Pero lo que vi aquella vez fue diferente. Tuvo que ser en Semana Santa o en Pentecostés, porque no era invierno, y recuerdo haber pensado que, lógicamente, esa clase de actividad estaría relacionada con una de las fiestas religiosas.
Mi ventana da a una bocacalle tan corta que puedo divisarla entera sin problemas, tengo buena vista.
Estaba mirando dos moscas apareándose en el alféizar de la ventana, lo más probable es que fuera en Pentecostés, me servía de distracción observarlas, aunque prácticamente no se movían. No me excité mirándolas, pero recuerdo bien que sí me pasaba cuando joven.
Como ya he dicho, estaba mirando las dos moscas, y acababa de tocar con mucho cuidado el ala de la hembra y luego el ala del macho sin que se dieran cuenta, lo cual me pareció extraño, pues el macho llevaba ya al menos diez minutos sentado sobre la hembra, no exagero, debería haber empleado más tiempo de mi vida en estudiar los insectos, aunque en realidad, ¿por qué? Bueno, en ese momento avisté a un hombre en la parte más lejana de la calle, un hombre que se comportaba de un modo muy chocante. Era como si estuviera batiendo los brazos, y luego gritó algo, algo que al principio no capté. De alguna manera, era un hombre sistemático, con un especial sentido geográfico del orden, porque correteaba desde la primera ventana del lado derecho de la calle hasta la primera ventana del lado izquierdo y luego continuaba hasta la segunda ventana del lado derecho y desde allí a la segunda ventana del lado izquierdo, etcétera, y llamaba a todas las ventanas gritando algo. Era inusual y extraño, y abrí la ventana, fue antes de que se estropearan las bisagras, y le oí gritar: «Jesús ha llegado». Pero también gritaba otra cosa, algo parecido a «Yo he llegado». Y cuando se acercó más, pude oír que efectivamente era eso lo que gritaba: «Jesús ha llegado, yo he llegado». Y no paraba de corretear de un lado a otro de la calle, llamando a las ventanas que alcanzaba con la mano. Era un espectáculo indignante, la locura religiosa es indignante.

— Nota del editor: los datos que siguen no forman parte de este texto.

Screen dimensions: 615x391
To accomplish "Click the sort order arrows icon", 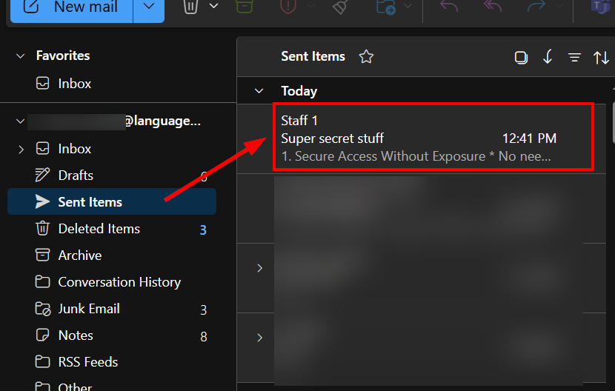I will 601,58.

La primera reacción fue tan sorprendente como adecuada: de un quinto piso, salió zumbando un taburete más o menos hacia la mitad de la calle. No alcanzó al hombre, lo cual, espero, no era la intención, pero se rompió, claro. Fue un esfuerzo inútil, pues el hombre aún se hizo notar más, tal vez le hiciera falta esa confirmación de que estaba llevando a cabo una importante misión.

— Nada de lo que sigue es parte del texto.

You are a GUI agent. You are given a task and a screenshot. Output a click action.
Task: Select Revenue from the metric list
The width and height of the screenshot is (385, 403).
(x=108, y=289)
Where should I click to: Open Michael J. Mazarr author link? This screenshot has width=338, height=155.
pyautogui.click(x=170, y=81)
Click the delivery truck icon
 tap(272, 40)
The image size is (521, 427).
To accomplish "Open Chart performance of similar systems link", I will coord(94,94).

La siguiente reacción estaba emparentada con la primera, pero fue menos tajante, y no del todo carente de comicidad. Se abrió de golpe una ventana, y una voz enfurecida gritó: «¡Está usted loco, hombre!». Fue en ese momento cuando me di cuenta de que el hombre de la calle era de hecho peligroso y despertaba instintos latentes en el prójimo. Pensé: ¿No hay por aquí una persona sensata a la que no le fallen las piernas y pueda bajar a poner fin a todo esto? Poco a poco se habían ido asomando bastantes cabezas por las ventanas que daban a la calle, pero abajo, el loco, completamente solo, seguía dominando la situación.